Clinical Research News Roundup — September 26, 2014

EMA Proposes Plan To Cut Duplication Of Trials In Children

The European Medicines Agency has proposed a single development plan for vaccines that fight against diphtheria, tetanus, and whooping cough in an effort to cut down on children’s exposure to clinical testing. While the current testing and vaccination process has been successful across the EU, the agency is concerned by the fact that children are routinely patients in a number of similar clinical trials while a new vaccine is in development. In collaboration with the European Center for Disease Prevention and Control, the EMA has established a single schedule for pediatric clinical trials that consist of two priming doses at ages two months and four months, followed by a booster dose at one year of age. More studies may be necessary however, if the vaccines are given in combination with another vaccine.

Should Ovarian Cancer Trials Adopt Different Endpoints?

An article by the Society of Gynecologic Oncology argues the need for alternative clinical trial endpoints to overall survival in ovarian cancer studies, such as response rate, progression-free survival, and patient reported outcomes, among others.  The Society argues that overall survival is not an appropriate enough endpoint for ovarian cancer trials because of these trials’ multiple-treatment strategies.    

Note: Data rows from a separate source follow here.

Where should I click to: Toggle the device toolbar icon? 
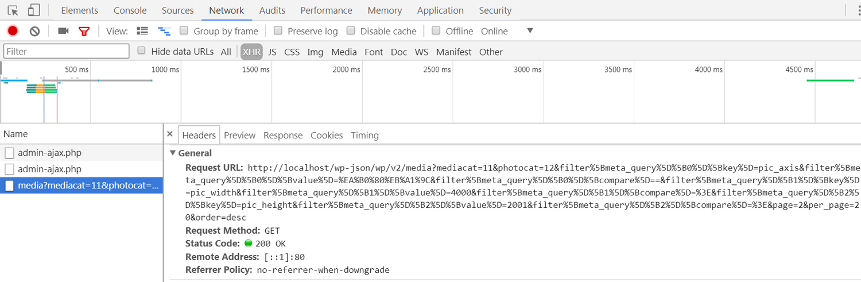click(x=34, y=10)
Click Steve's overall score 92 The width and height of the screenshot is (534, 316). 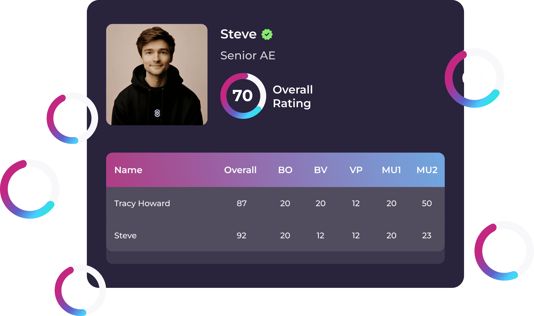[242, 236]
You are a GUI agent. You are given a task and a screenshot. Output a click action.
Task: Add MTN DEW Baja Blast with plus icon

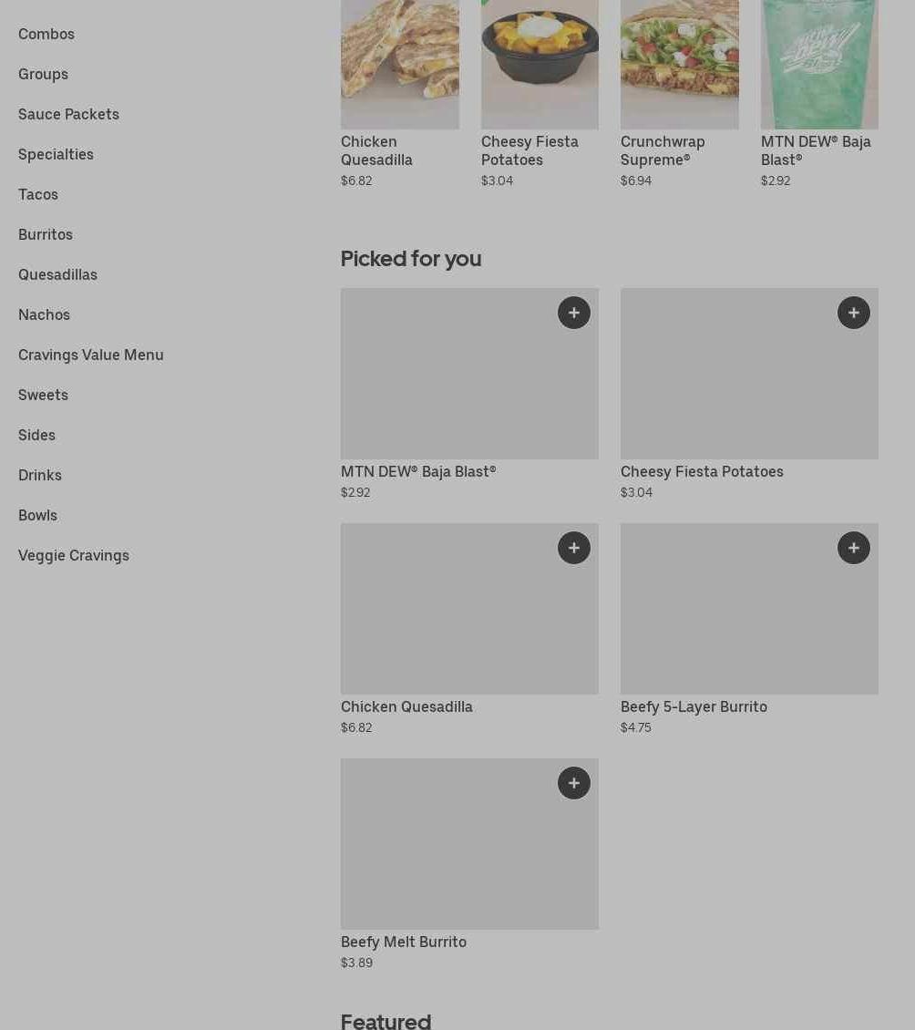click(574, 313)
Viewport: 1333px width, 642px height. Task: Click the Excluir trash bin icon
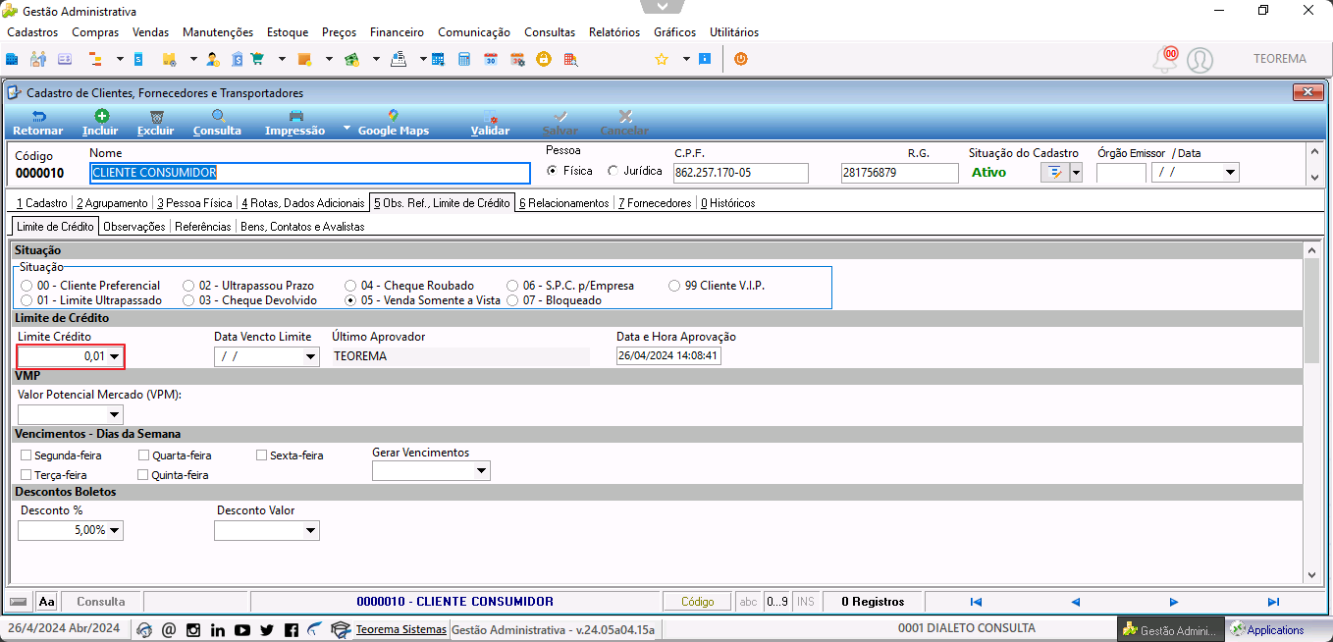156,116
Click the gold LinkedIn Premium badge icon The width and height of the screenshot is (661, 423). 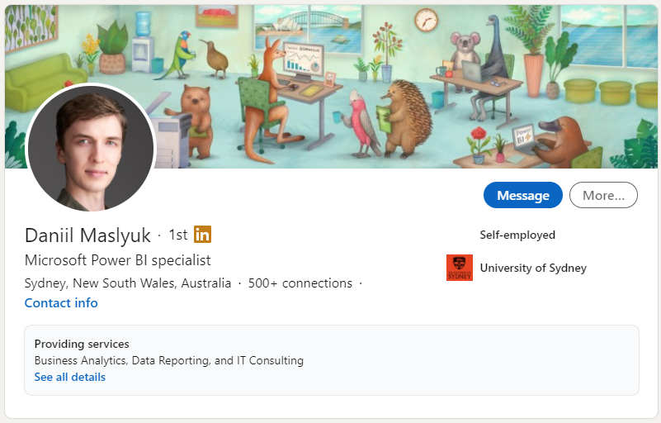tap(202, 235)
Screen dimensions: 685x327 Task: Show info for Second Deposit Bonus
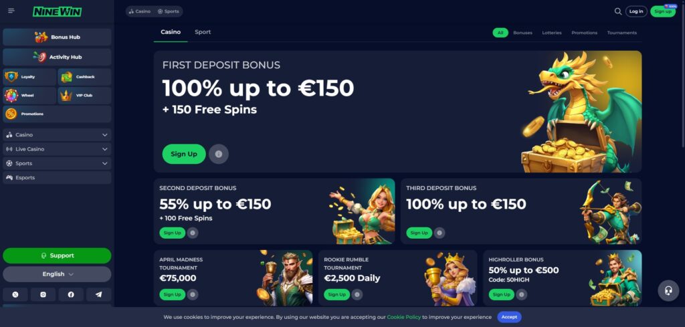[x=193, y=233]
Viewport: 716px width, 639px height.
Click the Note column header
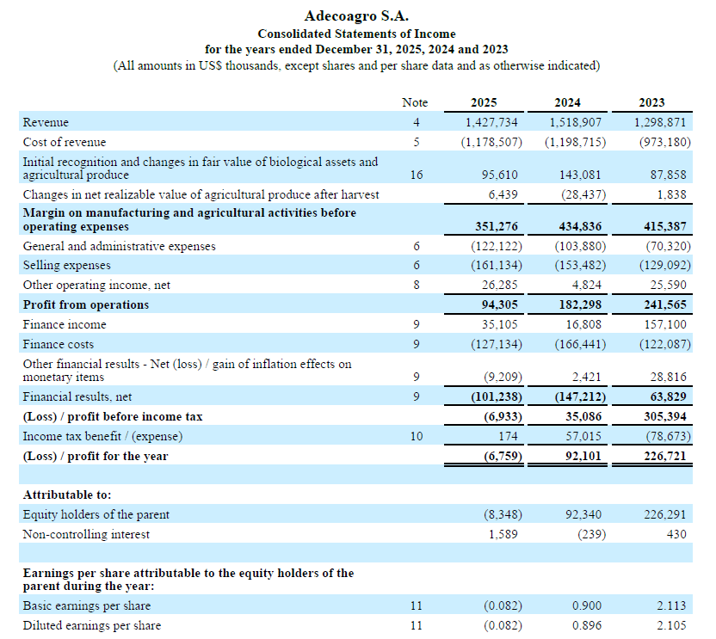pyautogui.click(x=415, y=102)
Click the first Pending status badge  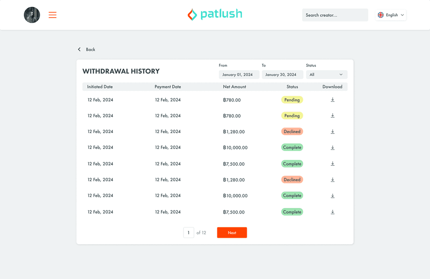pos(292,100)
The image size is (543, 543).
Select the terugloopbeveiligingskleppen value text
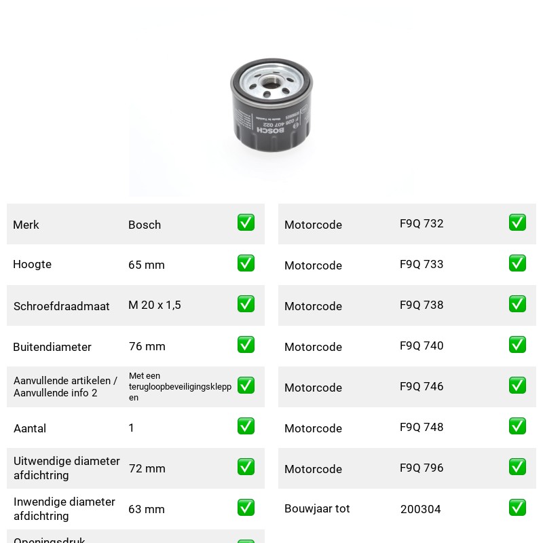click(180, 386)
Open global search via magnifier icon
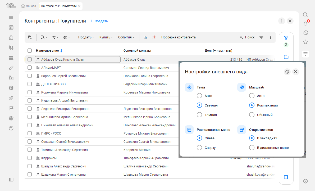The width and height of the screenshot is (315, 191). [305, 15]
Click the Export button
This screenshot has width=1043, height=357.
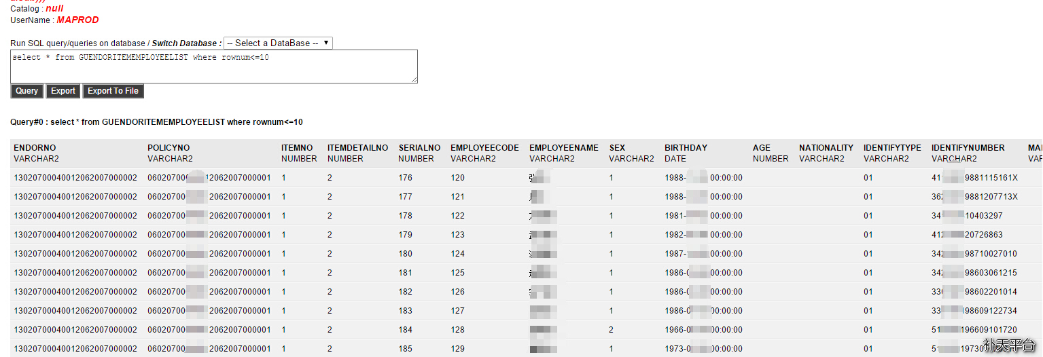(x=63, y=91)
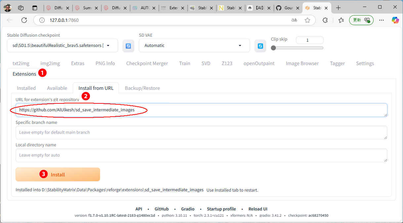The width and height of the screenshot is (403, 223).
Task: Reload the browser page
Action: pos(24,20)
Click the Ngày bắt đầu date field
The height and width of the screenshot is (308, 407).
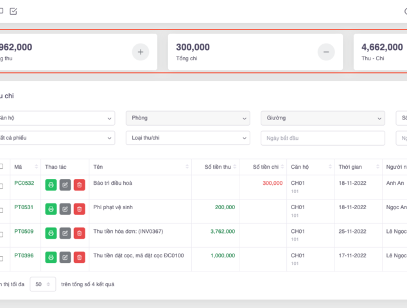click(x=322, y=138)
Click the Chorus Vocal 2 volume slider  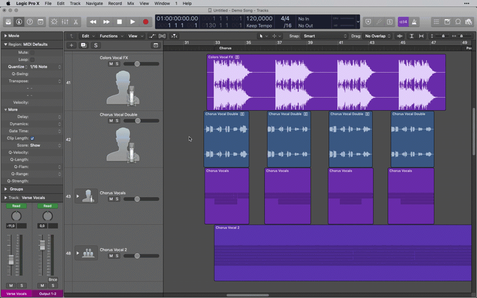click(x=137, y=256)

Sponsors Increase Remote Access To TMF

Clinical Trial sponsors are becoming more willing to allow regulators remote access to their electronic trial master file, the Veeva 2014 Paperless TMF Survey found. According to Veeva’s report, more than 32 percent of TMF owners claim that they plan to allow remote access to their eTMF in 2015. Currently, only 16 percent have granted auditors this opportunity. Technology still remains a key barrier for some in this process. In particular, 12 percent claim that they would open up their eTMF “as soon as they have the technology to support it.” The survey also found that respondents believe integration with an electronic data capture (EDC) and clinical trial management system (CTMS) is necessary to achieve a paperless TMF.

FDA’s Social Media Guidance Gets Some Industry Kickback

The comment period for the FDA’s most recent draft guidance on the use of social media in pharma closed last week, however according to The Hill, members of the industry still believe the guidance has a long way to go. The Hill says that pharma companies are primarily concerned the FDA would hold pharma companies responsible for any incorrect information that third parties would post online about the companies’ products. If this is the case, pharma believes that this would alienate the industry from consumers, as the current draft guidance would keep companies from interacting on social networks and would leave consumers in the dark about specific medical products. 

Expert Says Expect “Fundamentally Different” Drug Discovery, Development

A MedicalXPress article discusses the changing infrastructure of the pharmaceutical industry and what this means for research and drug discovery. According to Yale’s former managing director of Yale Center for Molecular Discovery, Michael Kinch, pharma’s outsourcing discovery of new drug targets led to the rise of biotechs. However, as many biotechs are now being acquired by big pharma, Kinch expresses concern over where drug discovery and early development will occur, especially as many pharma companies keeping their eyes on the market invest drug development funds on late stage trials and, therefore, do not possess ample R&D capabilities.

Independent Clinical Trial Result Re-Analyses Percentages Raise Concerns

A Wall Street Journal blog discusses the results of a recent study published in the Journal of the American Medical Association that revealed there has been very little independent analyses of randomized controlled trials published in the industry. In fact, only 37 have been republished from 1966 to March 2014. According to the authors of the study, this small percentage is rather concerning because “reproducibility is an important step to ensure that the findings of original trials are not distorted, biased, or incomplete.” One of the co-authors also expressed concern over the fact that many of the republished analyses boasted different conclusions about how patients should be treated than had been found in the original trial. “One would like to have trusted that the results and conclusions of randomized trials are reproducible and not subjective or dependent on who analyzes their data and how the data are analyzed,” co-author John Ioannidis said.